Additional information about variant interpretation
We identified very few rare germline variants in known breast cancer candidate genes. In one family, a well-known pathogenic mutation in CHEK2 (26-28) was found as well as high PRS score resulting in a predicted life-time risk of 57%. In another family, a missense TP53 germline variant, previously shown to be deleterious in functional assay (29), accompanied by a somatic second hit in TP53 is very likely to explain the extreme early onset breast cancer at the age of 29 years. The effect of loss of function mutations identified in the candidate genes FANCD2, RAD51D, SLX4, MSH6 is less clear.
These variants included loss of function variants in CHEK2, FANCD2, RAD51D and SLX4. In addition to the deleterious variant in CHEK2 we identified in another patient an in-frame CHEK2 deletion of unknown significance, c.246_260delCCAAGAACCTGAGGA previously shown to have intermediate functional impact (27). In another family, two affected members both carried a MSH6 missense variant of unknown significance (VUS) c.1813A>G, p.Thr605Ala, predicted deleterious by 5 of 6 bioinformatic predictors. No MMR signatures were identified indicating that the variant might not be pathogenic.
FANCD2 and SLX4 are well-established Fanconi Anemia genes similar to several other breast cancer genes. Nevertheless, mutations in these genes are expected to have low penetrance for breast cancer (23, 30-34). In combination with other genetic risk factors e.g. a high PRS this might explain the strong familial phenotype. However, the contribution from PRS estimated from BOADICEA was minor. Nevertheless, the included families had pedigrees indicative of a strong pattern of inheritance, and therefore other yet unknown genetic risk factors are likely to play a role in these families.

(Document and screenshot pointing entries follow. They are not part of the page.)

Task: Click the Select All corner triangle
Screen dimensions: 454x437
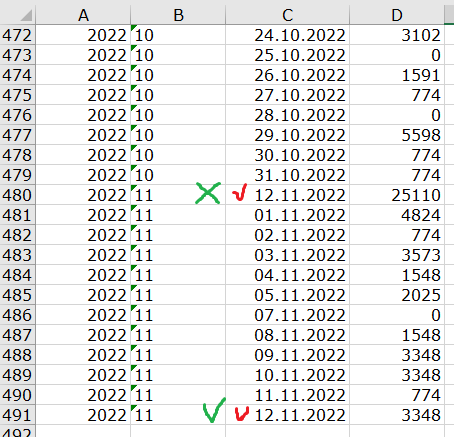Action: (26, 15)
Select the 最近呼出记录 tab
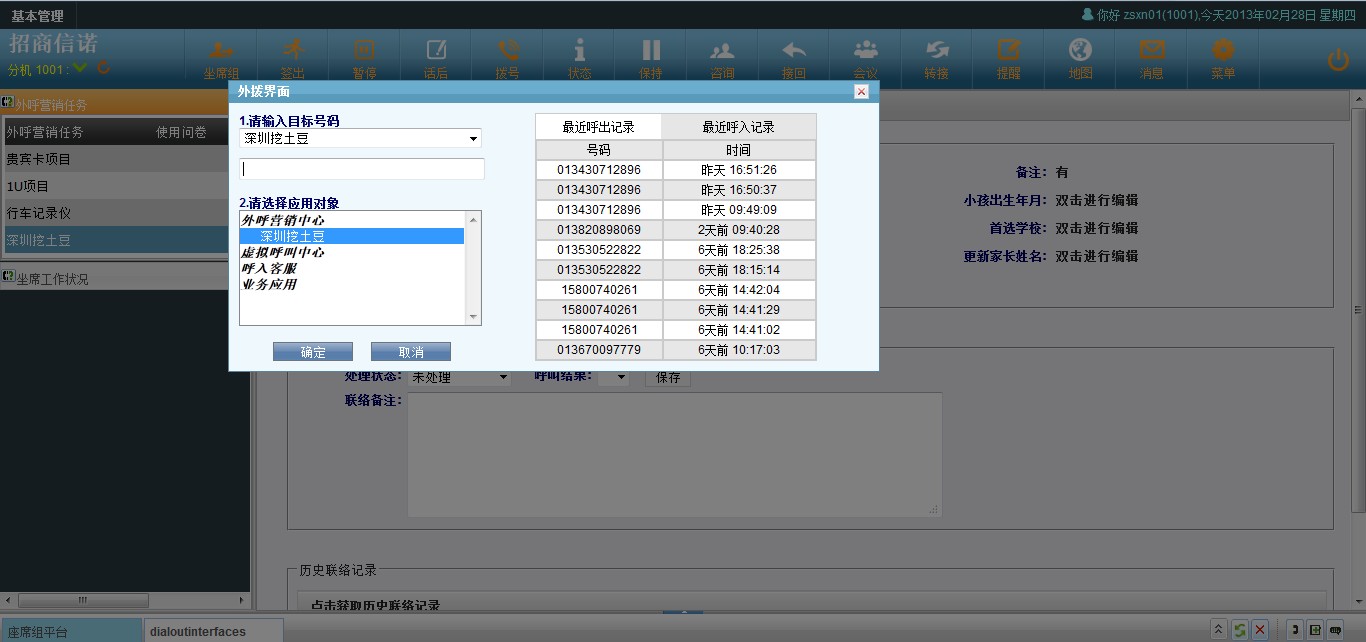This screenshot has height=642, width=1366. point(598,127)
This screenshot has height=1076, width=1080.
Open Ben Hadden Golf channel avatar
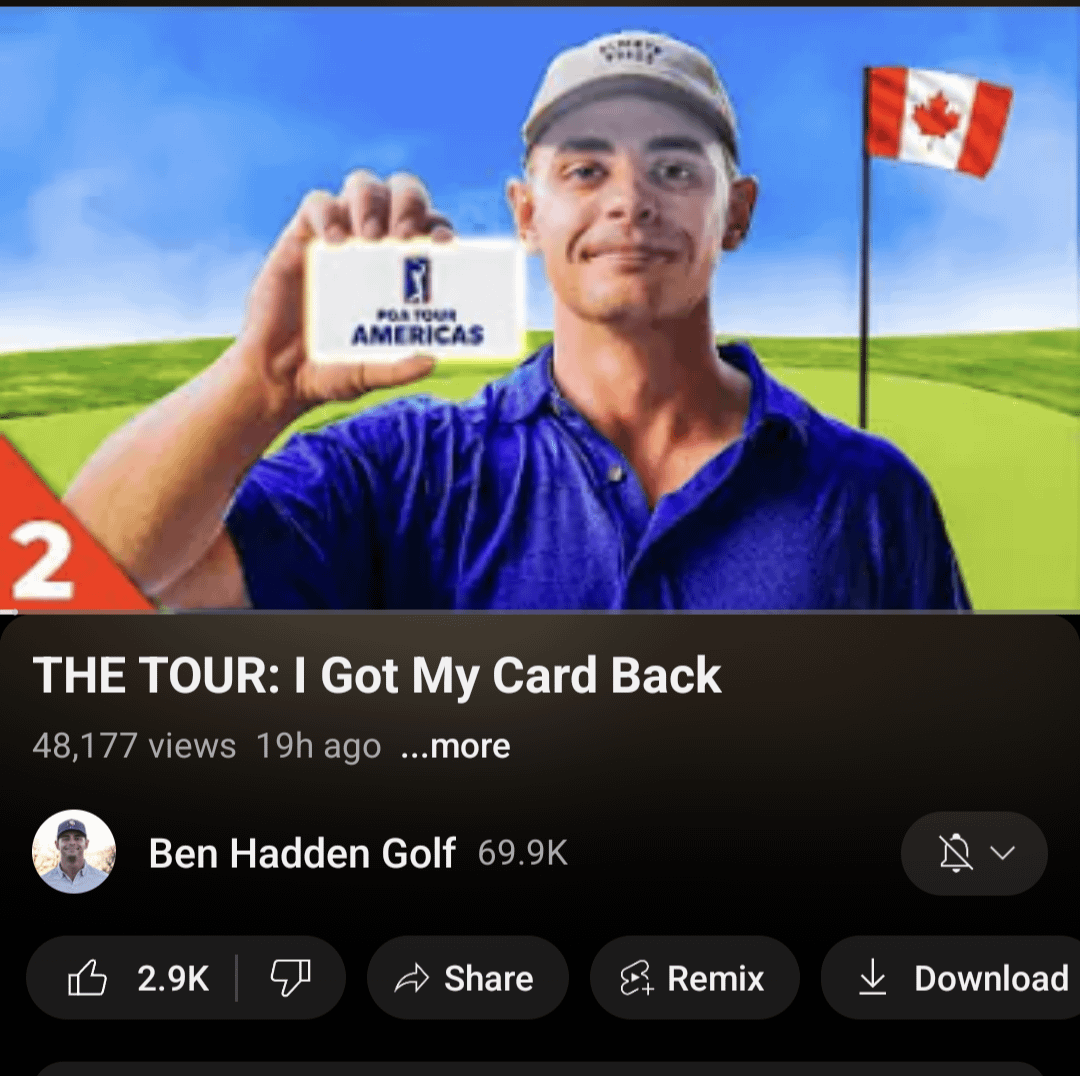click(x=74, y=853)
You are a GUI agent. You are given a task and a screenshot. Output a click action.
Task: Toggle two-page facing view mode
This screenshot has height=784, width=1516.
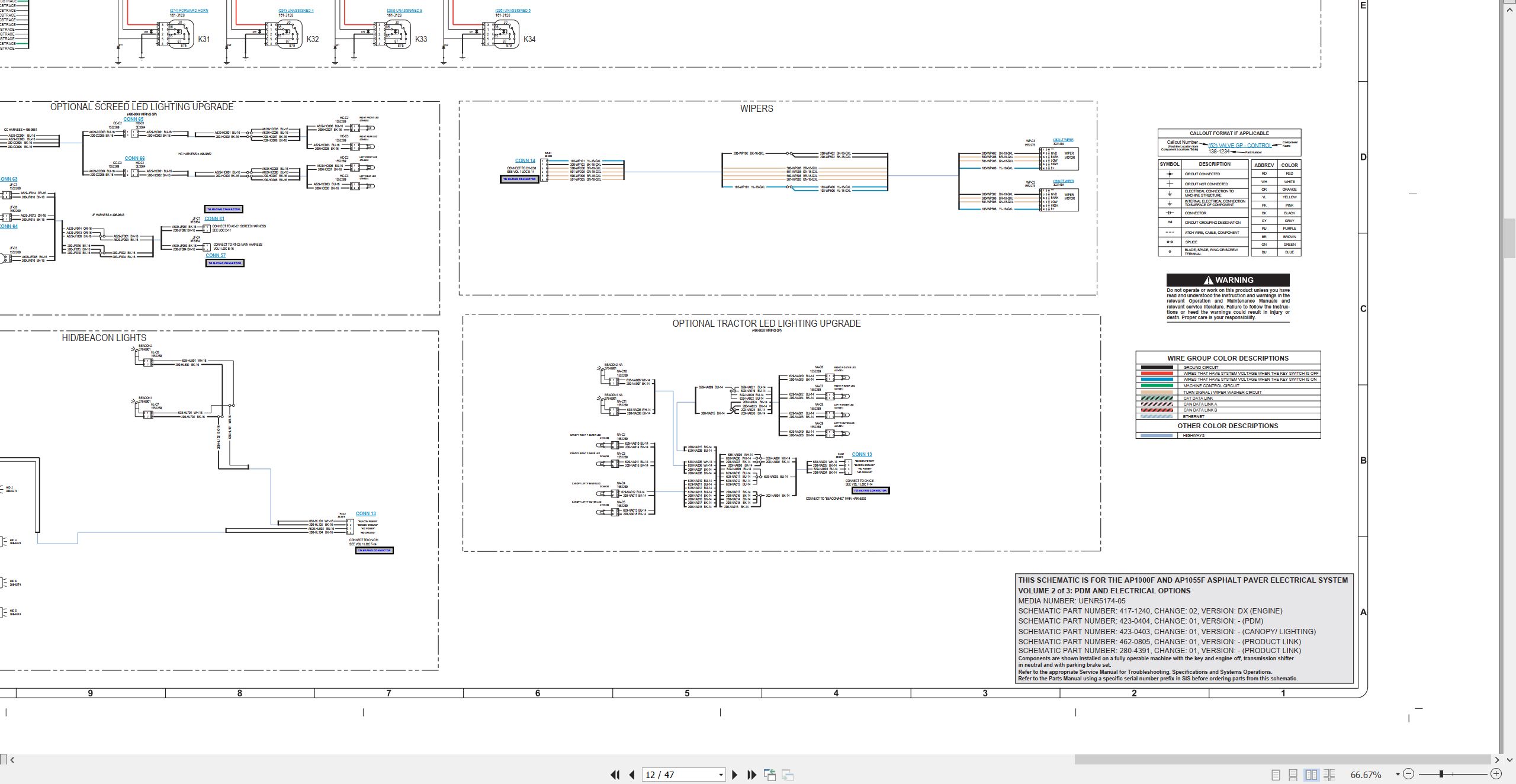point(1311,775)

Our study also indicates that tumours with pathogenic mutations in TP53 and CHEK2, which are associated with DNA-damage signalling and detection of double-stranded breaks, did not classify as BRCA1/BRCA2-deficient tumours according to both prediction models tested. This confirms findings from earlier studies (7, 35).
The only tumour with high HRDetect score and no clear BRCA1/BRCA2 inactivating mechanism (germline variant or methylation) had a somatic VUS in BRCA1. The variant is located on exon 11 that although containing more than half of the coding region of BRCA1, does not contain reported pathogenic germline missense mutations. Low allele frequency and a high copy-number level in the BRCA1 region questions if the variant is causal for the high HRDetect score. Our finding of low BRCAness measured by HRDetect among non-BRCA1/BRCA2 familial cancer indicates a low false positive rate for classification of VUS in this clinically relevant patient group. Although HRDetect have a strong potential for classification of VUS our case illustrates that caution should be taken for this approach.